I have been reporting for several days on a fascinating new book, “Smaller Faster Lighter Denser Cheaper” by Robert Bryce and, in particular, what it means for climate change.
Here are some key points:
- Global energy consumption will increase by 56% between 2010 and 2040.
- Biofuels are a very inefficient source of energy and wind energy isn’t much better.
- Solar energy is dropping in price but is still likely to be more expensive than natural gas for years to come.
As Mr. Bryce says, “It’s time to focus our inquiry on the key question: if we agree that too much carbon dioxide is bad for the Earth’s atmosphere – what are we going to do? What’s the best “no regrets” climate policy as we move forward?” Here’s how to proceed:
- We will need much more energy in the decades ahead in order to raise the living standards of the more than two billion people who are still living in energy poverty.
- Hydrocarbons now provide 87% of the world’s total energy needs. There are still no affordable, scalable substitutes for the vast quantity of hydrocarbons that we use today.
- People in the industrialized countries cannot and should not hinder the efforts of the world’s poor to gain access to cheap, reliable sources of energy.

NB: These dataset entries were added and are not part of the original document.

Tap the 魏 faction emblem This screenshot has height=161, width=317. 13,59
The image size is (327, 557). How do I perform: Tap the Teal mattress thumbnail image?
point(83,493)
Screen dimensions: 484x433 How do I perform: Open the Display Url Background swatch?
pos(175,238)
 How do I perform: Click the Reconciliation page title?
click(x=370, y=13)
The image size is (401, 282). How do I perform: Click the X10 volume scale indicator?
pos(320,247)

- We must give a very high priority to adapting and hardening our cities, networks and structures so they can better survive severe weather events.
- N2N (natural gas to nuclear) provides the best no-regrets energy policy because those fuels can provide significant environmental benefits with relatively low economic costs.

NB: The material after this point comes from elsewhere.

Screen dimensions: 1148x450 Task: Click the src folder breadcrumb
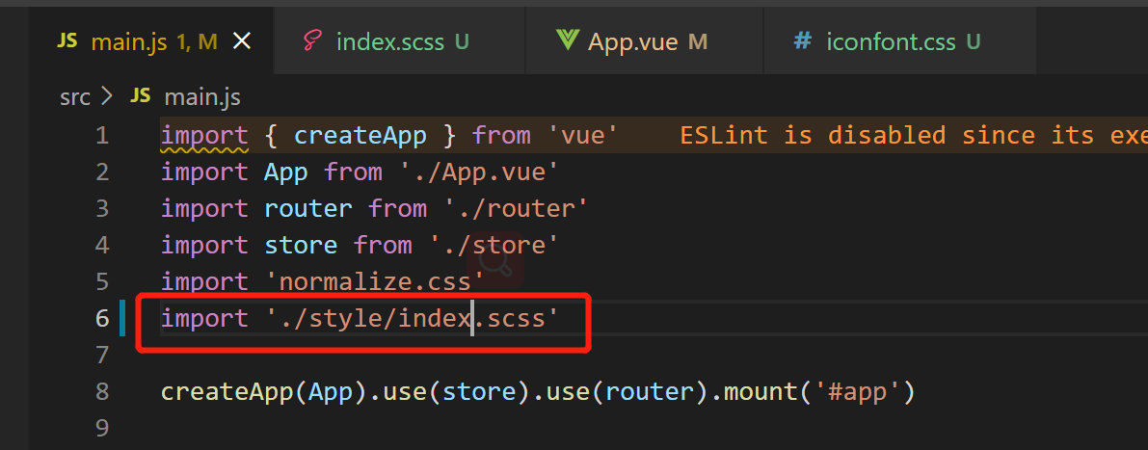pyautogui.click(x=74, y=97)
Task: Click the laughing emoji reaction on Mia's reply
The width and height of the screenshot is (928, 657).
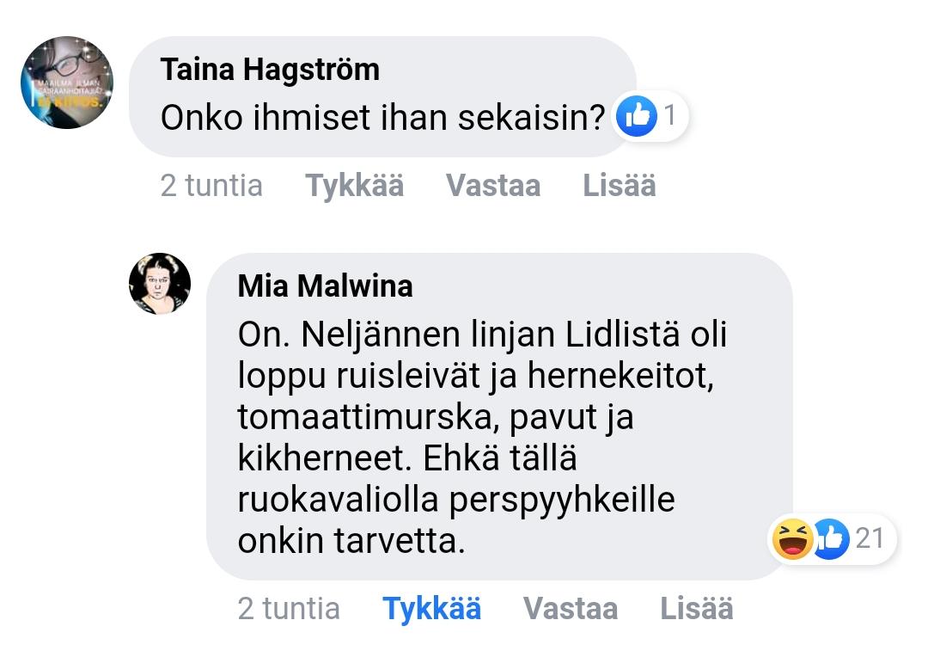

- The combination of natural gas and nuclear energy has reduced America’s carbon footprint by 54 billion tons over the last six decades. By comparison, wind, solar and geothermal sources reduced emissions by just 1.5 billion tons over the same period.
In other words, we need to be practical about the new sources of energy which will be needed to meet growing world demand. Renewable energy sources cannot nearly provide what is needed. Exploiting the current abundance of natural gas while further developing nuclear energy is the best way to proceed.